_Source text_:
"""
Even now, decades later, Vietnam remains a painful subject for him. "I only went to the Wall once, and it was very difficult," he says, talking about his sole visit to the Vietnam Veterans Memorial on the Mall. "I was walking down past the names of my men," he recalls. "My buddies, my troops -- just walking down that Wall was hard, and I couldn't go back."
Now he feels his nation -- and a new generation of his soldiers - - have been led down a similar path.
"Obviously there are differences" between Vietnam and Iraq, he says. "Every situation is unique." But in his bones, he feels the same chill. "It feels the same. I hear the same things -- about [administration charges about] not telling the good news, about cooking up a rationale for getting into the war." He sees both conflicts as beginning with deception by the U.S. government, drawing a parallel between how the Johnson administration handled the beginning of the Vietnam War and how the Bush administration touted the threat presented by Iraqi weapons of mass destruction. "I think the American people were conned into this," he says. Referring to the 1964 Gulf of Tonkin incident, in which the Johnson administration claimed that U.S. Navy ships had been subjected to an unprovoked attack by North Vietnam, he says, "The Gulf of Tonkin and the case for WMD and terrorism is synonymous in my mind."
Likewise, he says, the goal of transforming the Middle East by imposing democracy by force reminds him of the "domino theory" in the 1960s that the United States had to win in Vietnam to prevent the rest of Southeast Asia from falling into communist hands.
And that brings him back to Wolfowitz and his neoconservative allies as the root of the problem. "I don't know where the neocons came from -- that wasn't the platform they ran on," he says. "Somehow, the neocons captured the president. They captured the vice president."
"""
_Listed entries_:
"""
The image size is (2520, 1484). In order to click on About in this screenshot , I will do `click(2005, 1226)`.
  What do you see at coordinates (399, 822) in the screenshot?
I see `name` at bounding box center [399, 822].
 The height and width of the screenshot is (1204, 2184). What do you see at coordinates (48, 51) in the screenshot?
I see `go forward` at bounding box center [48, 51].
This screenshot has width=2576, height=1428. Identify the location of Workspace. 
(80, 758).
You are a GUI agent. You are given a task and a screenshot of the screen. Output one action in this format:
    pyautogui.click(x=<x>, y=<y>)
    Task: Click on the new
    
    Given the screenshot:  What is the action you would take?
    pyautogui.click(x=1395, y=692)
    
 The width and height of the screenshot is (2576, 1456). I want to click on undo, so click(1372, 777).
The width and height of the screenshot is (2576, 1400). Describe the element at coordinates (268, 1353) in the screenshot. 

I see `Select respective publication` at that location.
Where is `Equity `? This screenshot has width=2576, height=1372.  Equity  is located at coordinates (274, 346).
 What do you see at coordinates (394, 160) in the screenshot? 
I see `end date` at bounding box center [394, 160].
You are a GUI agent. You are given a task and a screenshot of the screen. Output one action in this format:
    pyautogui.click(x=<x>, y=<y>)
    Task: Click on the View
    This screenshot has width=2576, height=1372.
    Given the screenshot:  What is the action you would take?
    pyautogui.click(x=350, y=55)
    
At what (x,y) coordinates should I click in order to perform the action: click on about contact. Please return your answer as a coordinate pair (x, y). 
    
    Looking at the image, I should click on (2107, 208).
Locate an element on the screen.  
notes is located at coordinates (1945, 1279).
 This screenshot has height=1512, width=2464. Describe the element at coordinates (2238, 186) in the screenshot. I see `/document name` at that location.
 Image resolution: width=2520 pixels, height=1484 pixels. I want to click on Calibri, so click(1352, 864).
"""
_Exercise objective_: Summarize the excerpt on Vietnam and Iraq in two sentences.

_Response_: Vietnam is still painful for him, and he sees the Iraq war leading the nation and a new generation of soldiers down a similar path, with both conflicts beginning in government deception, the Gulf of Tonkin standing alongside the case for WMD and terrorism. He also likens the goal of imposing democracy on the Middle East to the 1960s domino theory and blames Wolfowitz and the neoconservatives, who he says captured the president and vice president.